◆ Task details: Begin at the line that has "Task: Collapse the SeriesInfos node" and go through the end of the items, switching "Aluminum" to "Copper" and keeping everything else the same. Leave the pictures out.
═══
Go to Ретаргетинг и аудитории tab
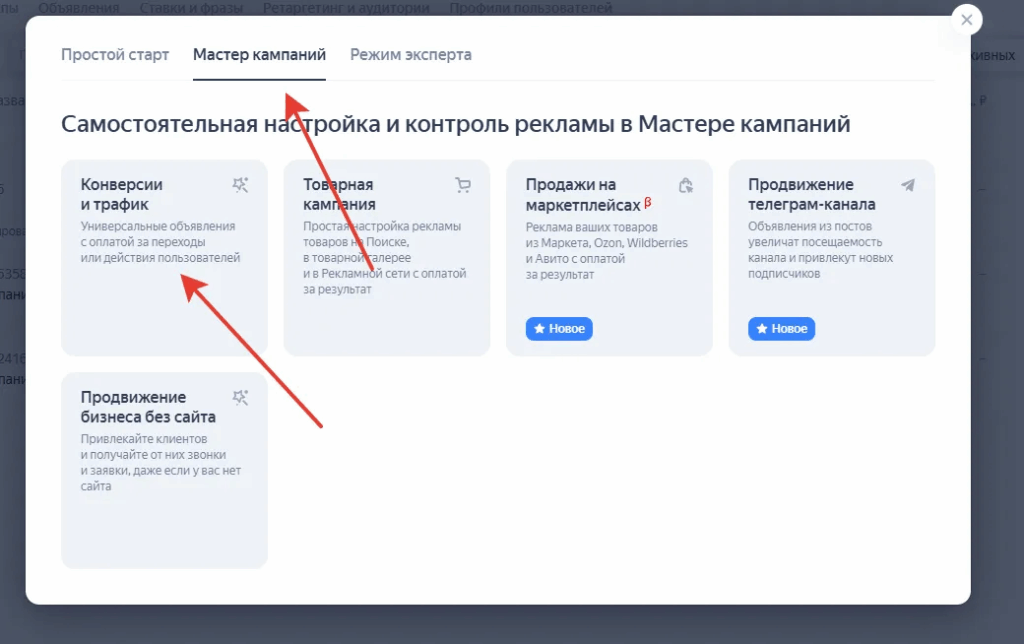 pyautogui.click(x=346, y=8)
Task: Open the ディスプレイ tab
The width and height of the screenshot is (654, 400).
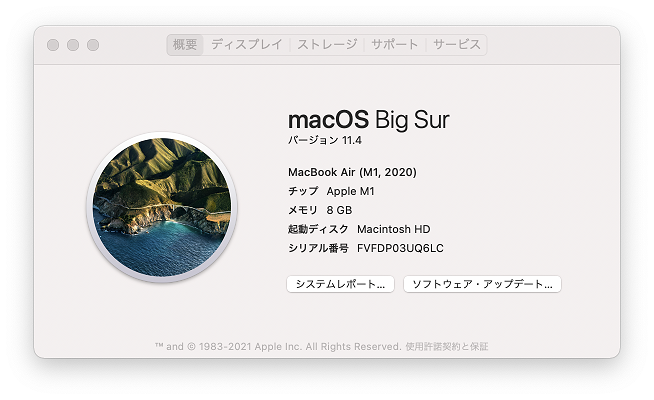Action: click(247, 45)
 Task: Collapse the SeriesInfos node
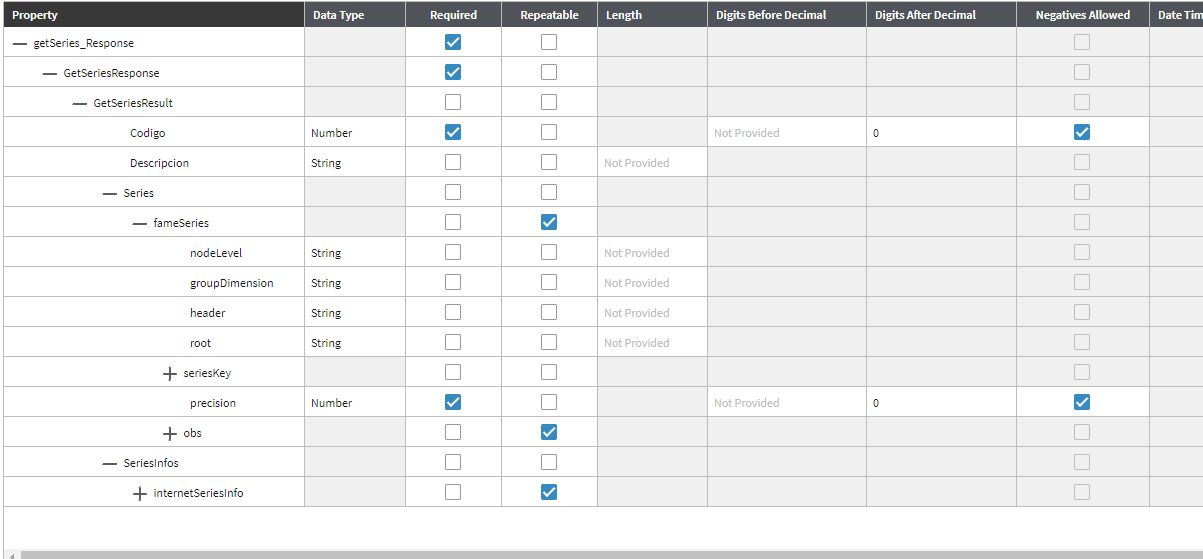[x=109, y=463]
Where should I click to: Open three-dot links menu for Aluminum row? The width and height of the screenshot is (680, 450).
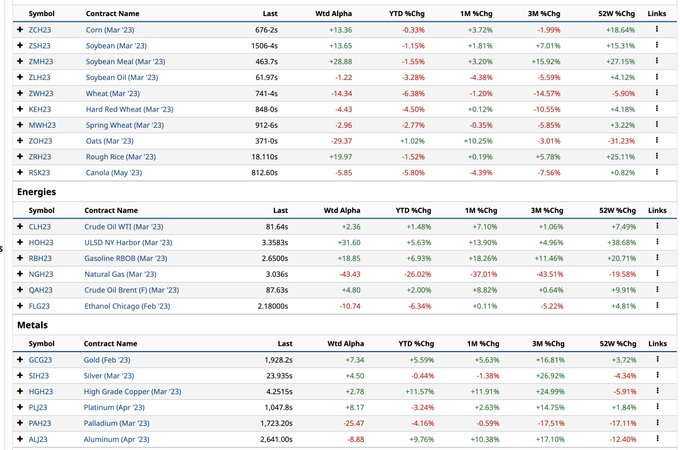click(x=657, y=439)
═══
◆ Result for this exercise:
 Task: Collapse the SeriesInfos node
[x=109, y=463]
Where should I click to: Open three-dot links menu for Copper row? The width and height of the screenshot is (680, 450).
click(x=657, y=439)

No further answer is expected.